A Taste of Magic
Your great-great-grandmother. My grandmother. And so she didn’t.”
    “She should have cursed him.” I scowled. “I would have.”
    Grandma regarded me silently for a moment, but then she said, “Maybe so. Maybe Miranda would have if she hadn’t felt her daughter at that instant. But, if she had, it may have cursed us all, as we have as much of his blood in our veins as we have of hers.”
    “Good point,” I realized.
    “What she did instead was cast a spell in the form of a gift. This gift has been handed down daughter to daughter, and now it’s your turn. It’s only skipped one generation, and that was your mother.”
    “Why did it skip her?”
    “I passed it to Isobel when she was your age. I don’t know what happened, but it didn’t take hold.
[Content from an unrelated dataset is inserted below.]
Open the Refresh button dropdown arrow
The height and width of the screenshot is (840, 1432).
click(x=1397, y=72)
I got it back.” Grandma tipped her head, eyes on me. “I think because she doesn’t believe in magic. Even as a child, your mother had no affinity for anything make-believe. Even the Tooth Fairy was nonsense to her at an age when she should have been pure enchantment. Too much of your grandfather in her. Practical to the core.”
    Reaching over, she stroked my cheek. My face warmed at her touch. “Open your heart, Lizzie. You are the descendent of a powerful gypsy. I gave you Miranda’s gift on your birthday. It’s your turn now. You have magic at your fingertips!”
    “How does it work?”
    “Well. It’s different for each of us. But simply speaking, it’s all about wishes. My magic has always been in my writing, which is how I passed the gift on to you—through your birthday card.”
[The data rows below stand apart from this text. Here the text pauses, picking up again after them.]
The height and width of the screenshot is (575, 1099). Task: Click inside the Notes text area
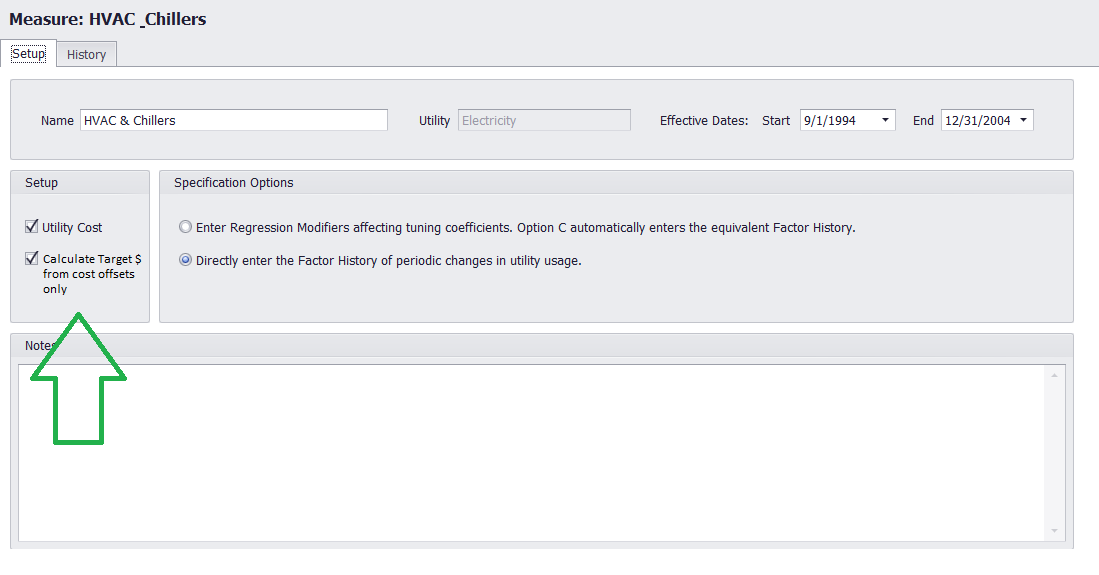point(531,453)
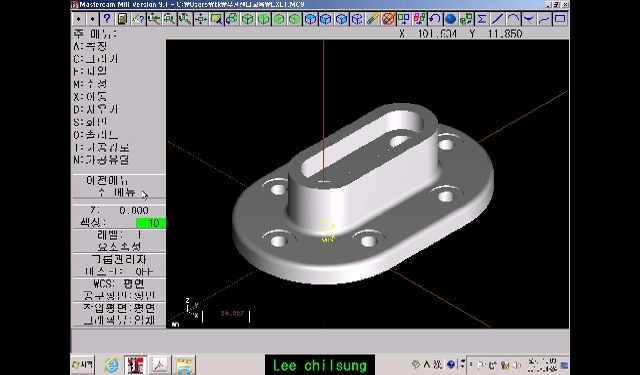This screenshot has height=375, width=640.
Task: Toggle the Mask OFF status setting
Action: (119, 271)

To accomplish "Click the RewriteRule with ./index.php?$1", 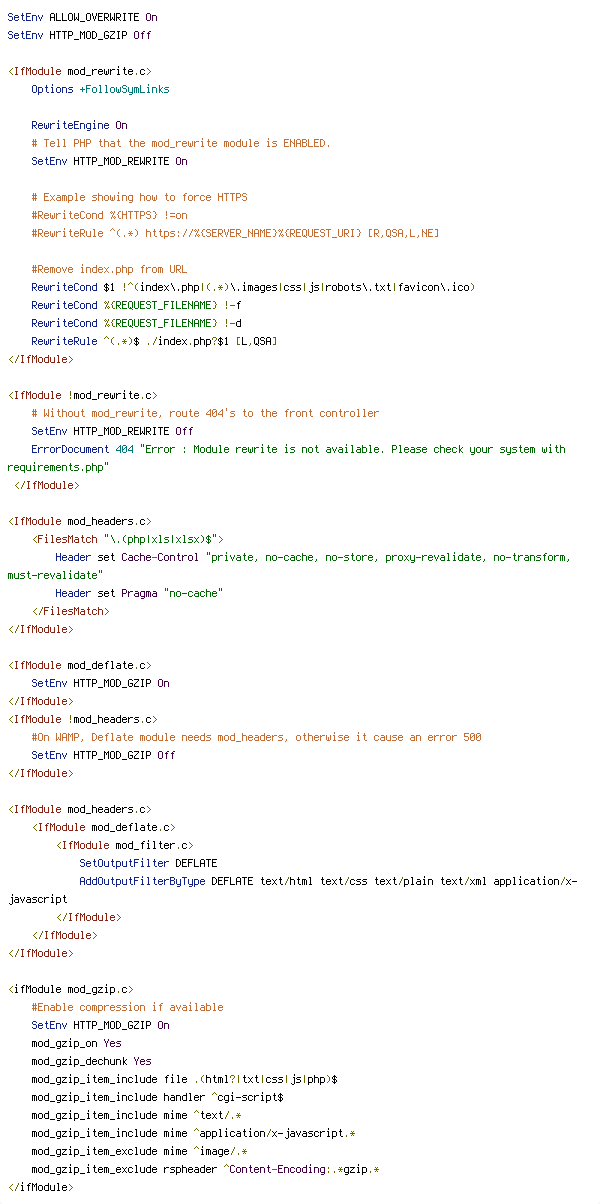I will click(154, 341).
    Ah. The glowing writing. I hadn’t imagined it.
    “And my grandmother was an artist, just like Alice, and that’s where her magic came through. What about you?”
    If what my grandmother was saying was true, I knew how my magic manifested. Seeing as I baked for a living, this could pose a rather large problem for me in my day-to-day life. I thought again of Marc and the honeymoon wish. “Fuck,” I whispered.
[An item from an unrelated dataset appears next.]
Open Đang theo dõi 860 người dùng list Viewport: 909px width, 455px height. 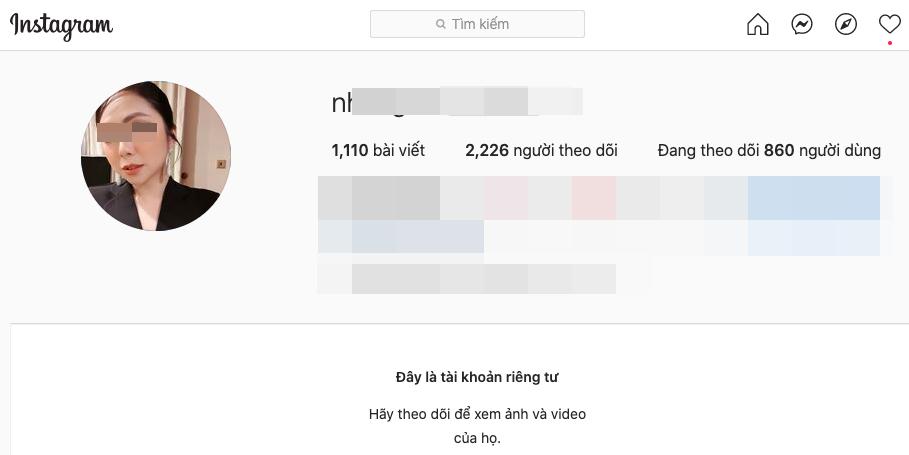point(769,151)
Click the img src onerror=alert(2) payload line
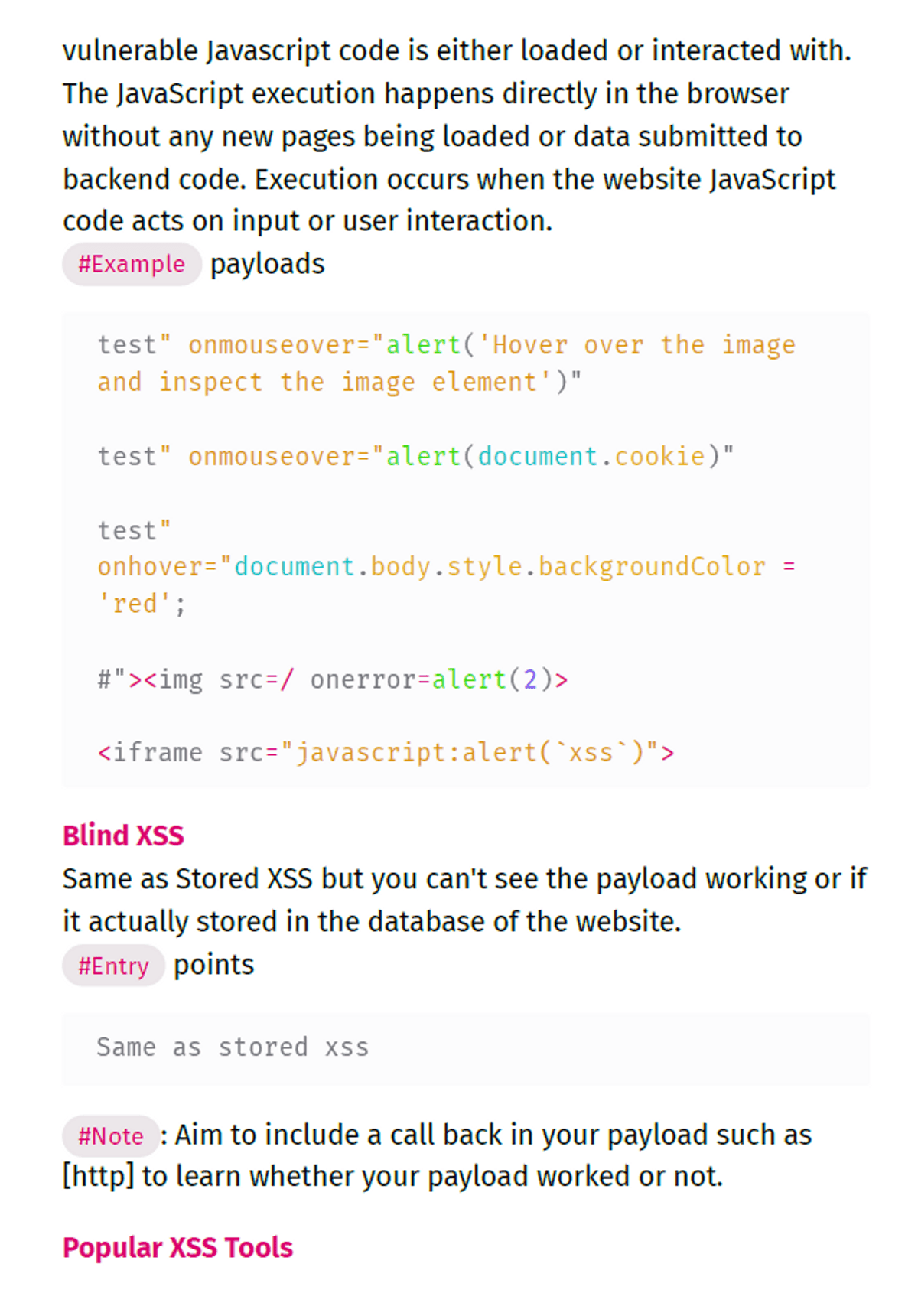The image size is (918, 1316). tap(332, 679)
    “Lizzie! Watch your language.”
    “Oh, sorry Grandma.” My mind flipped through the conversation we’d just had, trying to find holes and gaps. Anything to put my worry to rest. I couldn’t have really done that to Marc, could I?
    “You said something happened. What was it?” Grandma asked.
    I conjured up the scene at A Taste of Magic and whispered, “I was baking Marc’s wedding cake. I was upset.” Everything I’d experienced came back at me. The anger, the hurt. My whispered wish. I’d never thought in a million years I would share that moment with anyone, let alone with my grandmother. “And, well, I wished he wouldn’t be able to have sex on his honeymoon.” I rushed the words out, not sure how she would take it.
    “Why do you think it worked?” Her matter-of-fact tone settled me.
    “Alice said. She heard it from someone else. Or, at least, the same thing I wished for happened.” I peeked at Grandma. She was smiling, so I figured she didn’t think I was too small-minded for the wish I’d made.
    “Did anything happen when you were making the cake that was odd or different?”
    “There was this energy in the room and kind of a static electricity thing I can’t explain. I didn’t know. I thought the mixer was acting up.”
    “That’s it! I knew it. I’m so happy you’re able to carry on the gift.”
    Inhaling a breath, I pushed the surreal feeling away. As out-there as this was, I’d experienced too many unexplained instances with my grandmother to doubt her story. Plus, I couldn’t deny the truth. Not when it sat inside of me and was as clear as day. I had brown eyes. I had freckles on my nose. I had magic.
    See? That simple. But also, more than a little scary.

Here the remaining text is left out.